Nevertheless, the Nadis (which is the plural form of Nadi) are usually referred to as a vast, interconnected network of Prana Energy Channels in the astral (or subtle) body, which contain a number of special acupoints — called Marma points — and energy transformation and distribution centers — called the Chakras. Do mind that Nadis also translate as nerves, pulse, or blood vessels in the context of the physical body.
Although there are different interpretations, it’s generally assumed that the Nadis of the physical body (gross body) are physical channels (gross manifestations of the subtle, pranic, or astral body) that transport air, water, nutrients, electric or electro-magnetic currents, blood and other bodily fluids, which could be translated as our blood circulatory system, our lymph system, and/or our nervous system.
However, in the subtle body (or pranic energy body) and the causal body (the undefined root or seed body of both the gross and subtle body), the Nadis are considered channels for cosmic, vital, seminal, psychophysical, mental, and intellectual energies, which are together called Prana (Life Force).
Mind that there are other Indian classifications of “types of bodies” also, like in modern Kundalini Yoga, where it’s taught that there are ten spiritual bodies: the physical body, three mental bodies and six energy bodies, including an 11th embodiment which supposedly represents a pure state of non-dual consciousness.
In any case, the three main Nadis run from the base of the spine to the head, and are the Ida Nadi on the left side of the spine, the Sushumna Nadi in the center of the spine, and the Pingala Nadi on the right side of the spinal column. These correspond more or less with the Sen Ittha, Sen Sumana, and Sen Pingkhala Energy Lines of the Traditional Thai Massage framework, which is heavily influenced by Ayurvedic and Yogic healing concepts.
Although the Qi Meridians of Traditional Chinese Medicine (TCM) are based on the same concept of transporting and distributing Prana (called Qi or Chi in China), the trajectories Qi Meridians take are very different in comparison with the trajectories of the Prana Nadis in our bodies. Roughly said, the Prana Nadis are rather “function based,” while the TCM Meridians are rather “internal organs and Yin-Yang based.” Yet, of course, either Indian or Chinese, it all comes down to optimal “functioning of body and mind.”

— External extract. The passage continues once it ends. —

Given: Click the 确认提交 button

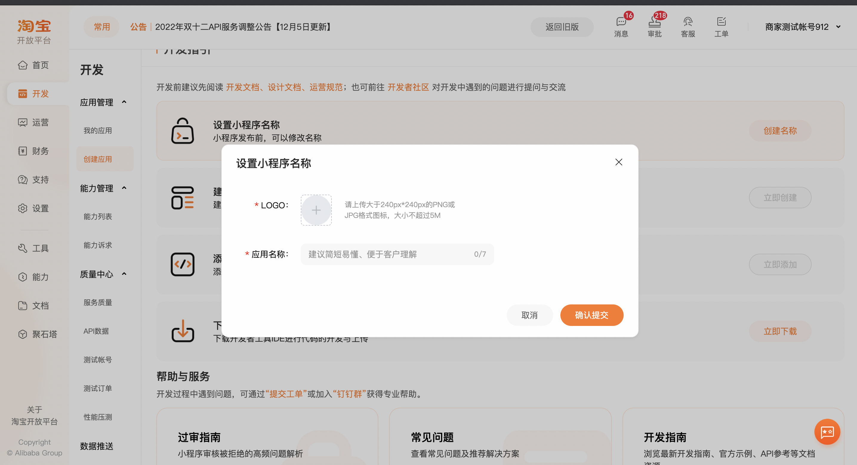Looking at the screenshot, I should click(591, 315).
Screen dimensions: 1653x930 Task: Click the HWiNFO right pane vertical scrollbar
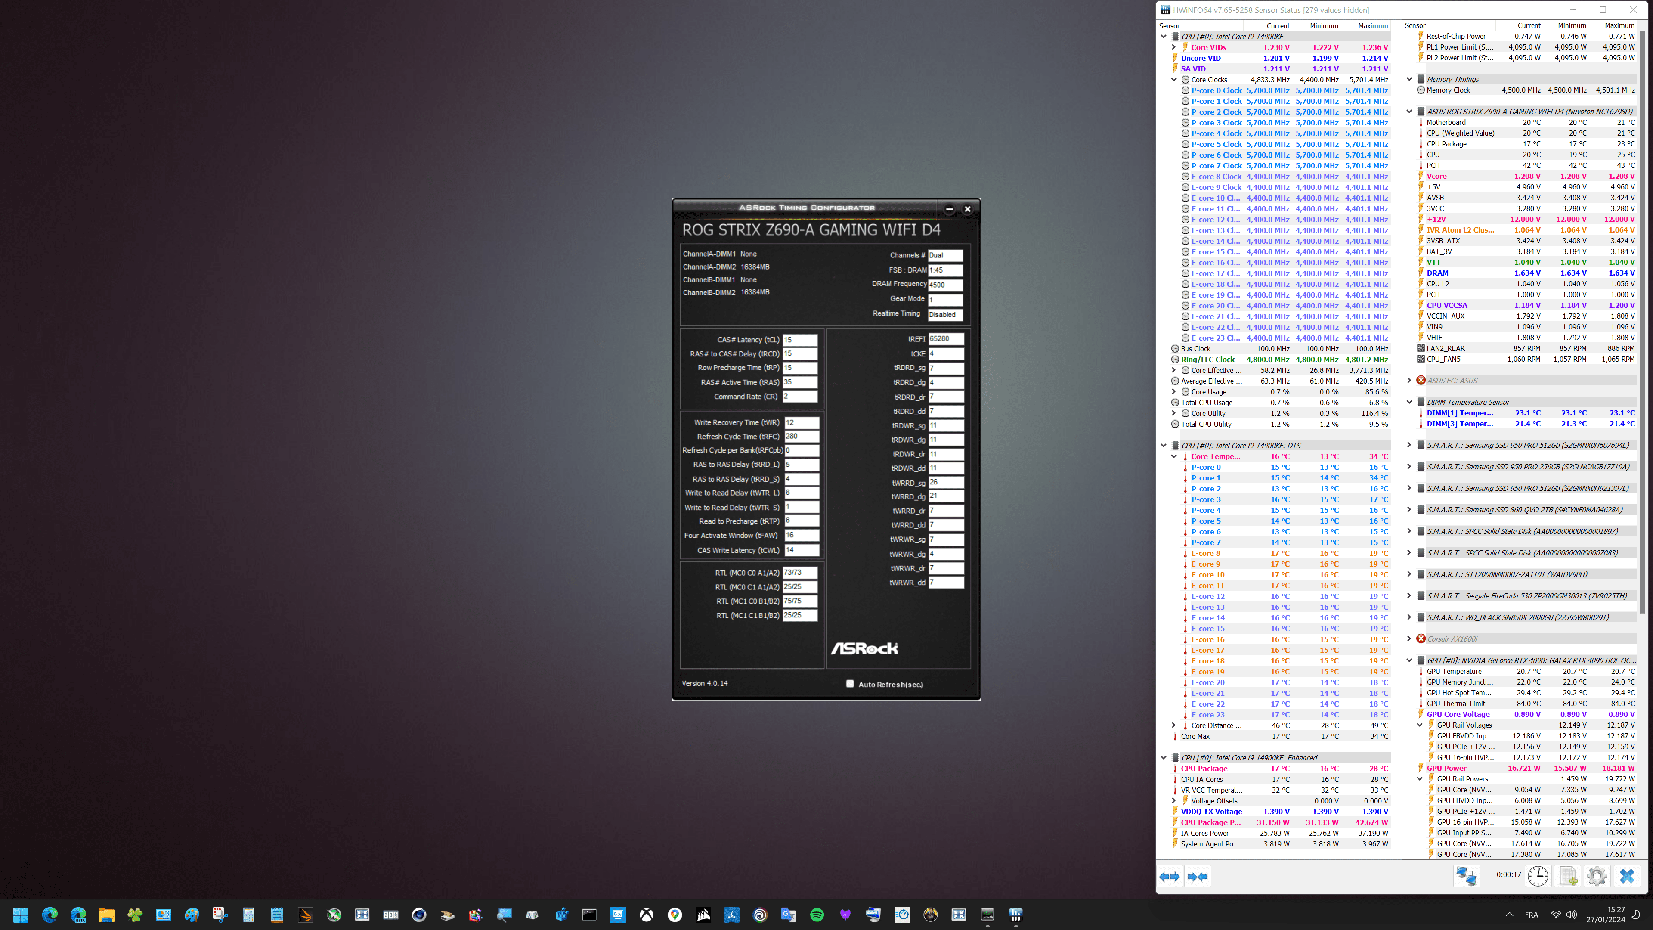[1641, 321]

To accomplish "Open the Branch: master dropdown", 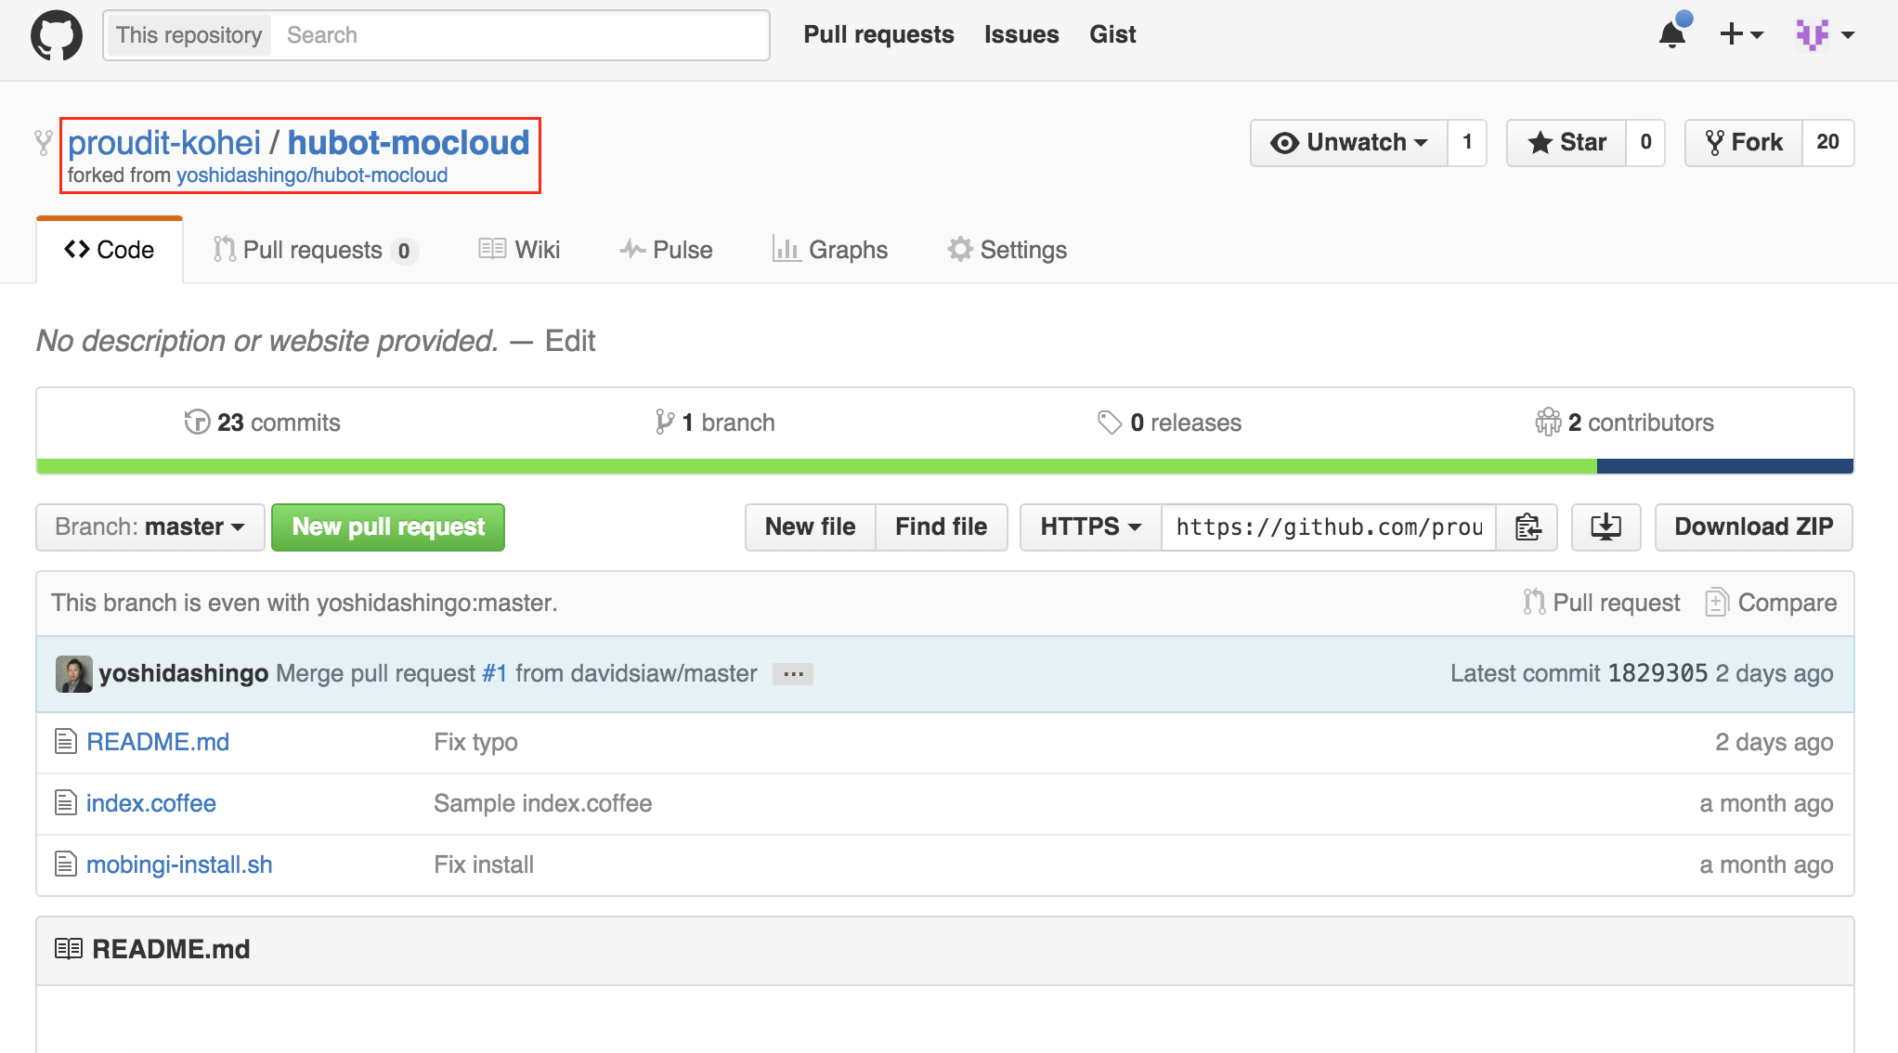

Depending on a variety of Indian scriptural sources, the number of Nadis (and sub-Nadis) is thought to be 101, 72000, or 350000, or sometimes even millions. Nevertheless, usually fourteen Nadis are considered specifically important, and among those, the three principal Nadis mentioned above are thought to be of most significance. From all these fourteen Nadis arise gradually other branches and sub-branches, so that at last they become numerous.
Additionally, it’s through the Sushumna Nadi the awakened Kundalini Energy arises, flowing from the Root Chakra (Muladhara) to the Crown Chakra (Sahasrara). In many Indian spiritual schools it’s thought that awakened and rising Kundalini Energy will lead to spiritual growth and finally Spiritual Enlightenment and bliss.
The Nadis play an important role in Yoga, as in many other Yogic practices, because they are intended to be open, and if blocked or obstructed, they need to be opened in order for Vital Life Energy being able to flow uninhibited through the body. It’s thought that blocked Nadis and Chakras can cause illness or discomforts, thus consequently, Indic i.e. Ayurvedic healing has much to do with cleansing, opening, and maintaining the Nadis and Chakras.
Like with the Sip Sen Energy Lines in Thai Massage and the Qi Meridians in TCM, the Indian Nadis contain special points, that is, acupressure points or acupoints, which in Ayurveda and Yoga are called Marma points (by the way, in the Indian Tamil Nadu state they are called Varma points). Generally, 107 or 108 main Marma points are recognized, and they are manipulated with acupressure, massage, stretches, and Yogic exercises, and such in order to cure specific physical, mental, emotional and spiritual illnesses or discomforts.